Apparently, you can opt your kids out of the tests. I haven't gotten that far yet as my daughter is only in pre-school (and is 4 years old), but if the test are still around when she gets to them, I'm sure that I will.
HiPointDem
(20,729 posts)Victor_c3
(3,557 posts)reformist2
(9,841 posts)LWolf
(46,179 posts)oberliner
(58,724 posts)Those tests are ridiculous.
AngryOldDem
(14,180 posts)Everything from teachers' salaries and jobs to schools' performance ratings depend on these tests. Meanwhile, kids learn what will be on the test, and hardly anything more.
HiPointDem
(20,729 posts)without the tests.
AngryOldDem
(14,180 posts)This week is statewide testing in Indiana. The state has paid McGraw Hill some $95 million to administer these tests online. For two days in a row, in the middle of these tests, McGraw Hill's server crashed, which delayed, and the cancelled the testing altogether. The angst this has caused -- parents and teachers upset, kids upset, because the stress levels associated with these things is through the roof. To start, then stop, and then cancel -- two whole wasted days when the kids could have actually been learning something that maybe wasn't tied to the damn test.
What could that $95 million been used for, other than mandatory testing? The mind reels.
Apparently, things went better today.
HiPointDem
(20,729 posts)their bacon.
hobbit709
(41,694 posts)bike man
(620 posts)then we took tests. I graduated HS in 1960, and that was my experience. We took the senior placement test and the SAT, and had a briefing prior to the test about filling in the oval and making no stray marks. That was it.
It must have worked reasonably well. A man went to the moon, with rudimentary computers and lots of slide rules, and those were operated by products of that old (teach the subject) environment.
Did we just lose it, or was it taken away?

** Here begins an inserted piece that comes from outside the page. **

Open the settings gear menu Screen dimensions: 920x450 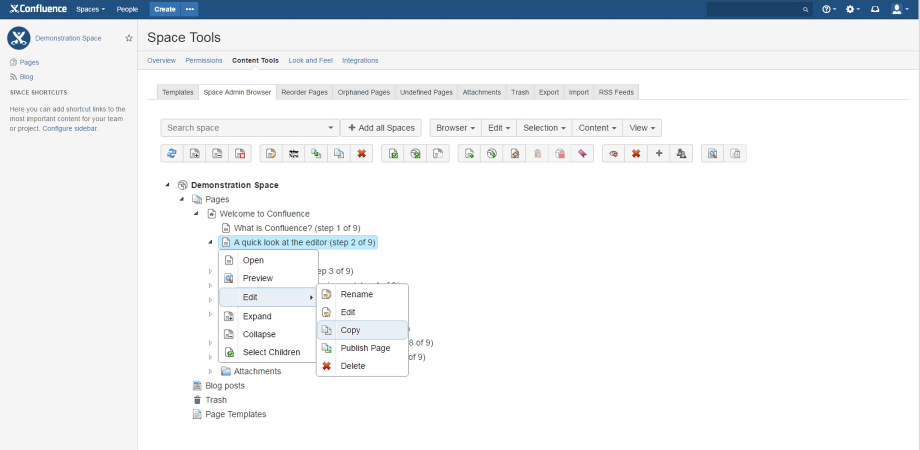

BTW, even though I was never a part of the moon stuff, I still have two slide rules.
vinny9698
(1,016 posts)One of the most important criteria in selecting the location of your house is the quality of school. Those test results are used to sell homes within school district. Also it depends on where a teacher is assigned. I have seen schools get exemplary just because the student body is upper middle class and most parents are professionals with college degrees. You get assigned to a minority school, you have a challenge and even then you won't make it because the students are so disadvantaged.
madfloridian
(88,117 posts)I know some elementary schools that dedicate periods throughout the day.